PAGE EXTRACT:
In Experiment 1, we adopted subjective arousal ratings to test the hypothesis that increasing arousal mediates the temporal dilation effect of facial attractiveness (Hypothesis 1). The results showed that increasing arousal mediated the temporal dilation effect of attractive faces, suggesting that the increased arousal was the mechanism of the temporal dilation effect of attractive faces.

However, this underlying mechanism needs to be more directly tested. Therefore, in Experiment 2, we tried to regulate the arousal level and check whether this regulation can lead to changes in the temporal dilation effect. Again, we adopted the mediation analysis to illustrate the relationship between automatic expression suppression, arousal, and the temporal dilation effect.

Experiment 2

Method

Participants

The a priori power analysis was the same as the one used in Experiment 1. The results indicated that 28 participants are sufficient for Experiment 2.

A new cohort of 60 participants from the same Chinese university was recruited for Experiment 2. They were randomly assigned to one of the two groups: an experimental group (age: 18–23 years, M ± SD = 20.37 ± 1.77 years) and a control group (age: 18–24 years, M ± SD = 20.46 ± 1.93). All reported to have a normal or corrected-to-normal vision and were right-handed as assessed by the Edinburgh Handedness Inventory (Oldfield, 1971). They were self-reported heterosexual, and none reported a history of neurological or psychiatric disorders. All participants received a moderate payment for their participation. The experiment was approved by the Ethical Committee of Human Research at Sichuan Normal University.

Stimuli

Twenty-four color images of female faces were used as stimuli, including eight attractive, eight average, and eight unattractive faces. All the faces displayed neutral expressions with full frontal views and were unified into a white background within 320 pixels × 400 pixels.

DATASET RECORDS:

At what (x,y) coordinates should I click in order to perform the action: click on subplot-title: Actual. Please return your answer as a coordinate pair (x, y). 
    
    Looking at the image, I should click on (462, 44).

* * *

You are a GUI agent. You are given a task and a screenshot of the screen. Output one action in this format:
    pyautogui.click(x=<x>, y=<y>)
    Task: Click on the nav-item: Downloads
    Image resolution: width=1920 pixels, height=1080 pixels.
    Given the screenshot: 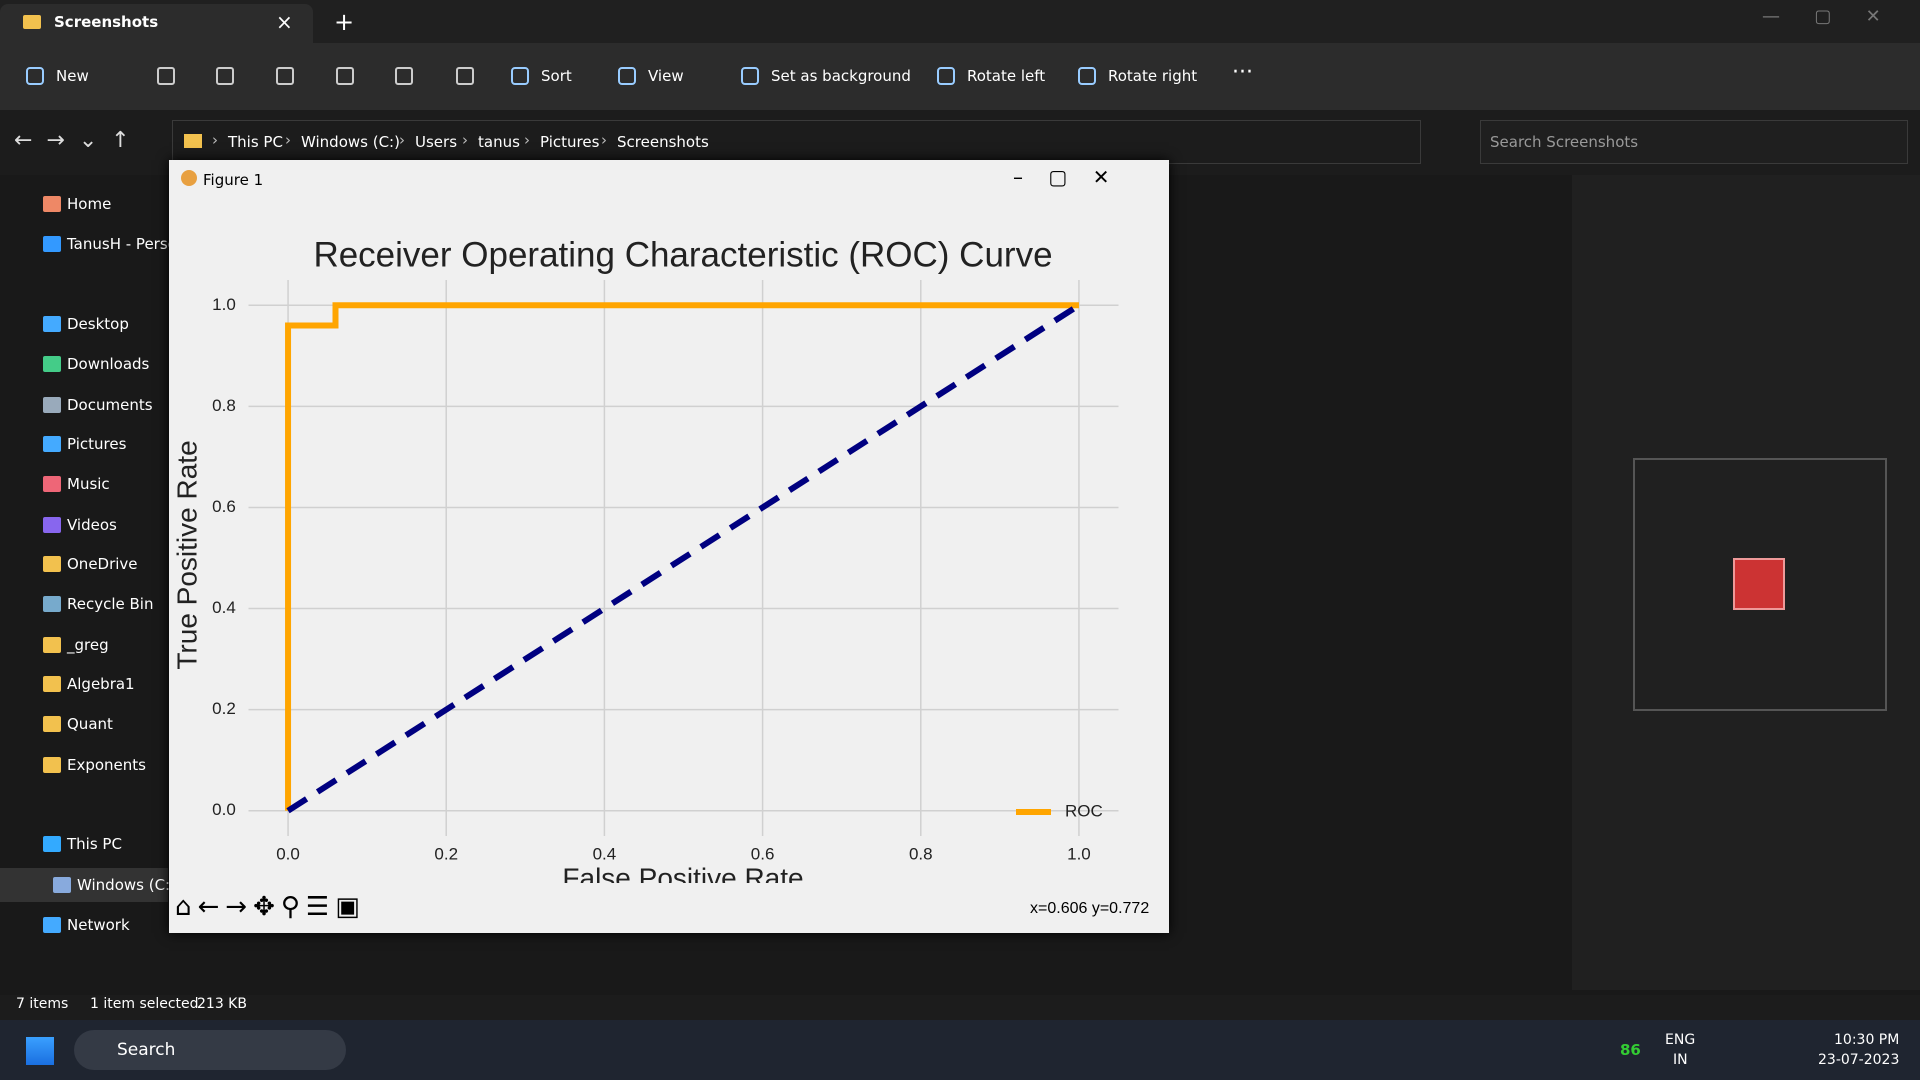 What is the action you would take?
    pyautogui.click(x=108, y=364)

--

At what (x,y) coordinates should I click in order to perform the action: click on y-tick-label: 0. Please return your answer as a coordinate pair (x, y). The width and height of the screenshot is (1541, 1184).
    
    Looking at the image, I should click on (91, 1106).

TRY IT: Could you carry on with the passage about facial attractiveness and perceived time, picking up after its last sentence? The material has nothing to do with this.

TASK RESPONSE:
Images were tested using the results of a prior stimulus rating in which 30 additional male participants (age: 18–24 years, M ± SD = 20.23 ± 1.99) from the same Chinese university rated the attractiveness of 24 female faces via a 9-point rating scale (from 1 = “extremely unattractive” to 9 = “extremely attractive”). All raters reported to have a normal or corrected-to-normal vision and were right-handed. They were self-reported heterosexual, none reported a history of neurological or psychiatric disorders, and can be considered as homogeneous to participants in Experiments 1 and 2. These faces were rated by the rater group in attractiveness, arousal via a 9-point scale (see Table 2).

TABLE 2
www.frontiersin.org

Table 2. Mean (SD) of attractiveness for the faces in Experiment 2 (attractiveness: from 1 = “extremely unattractive” to 9 = “extremely attractive”).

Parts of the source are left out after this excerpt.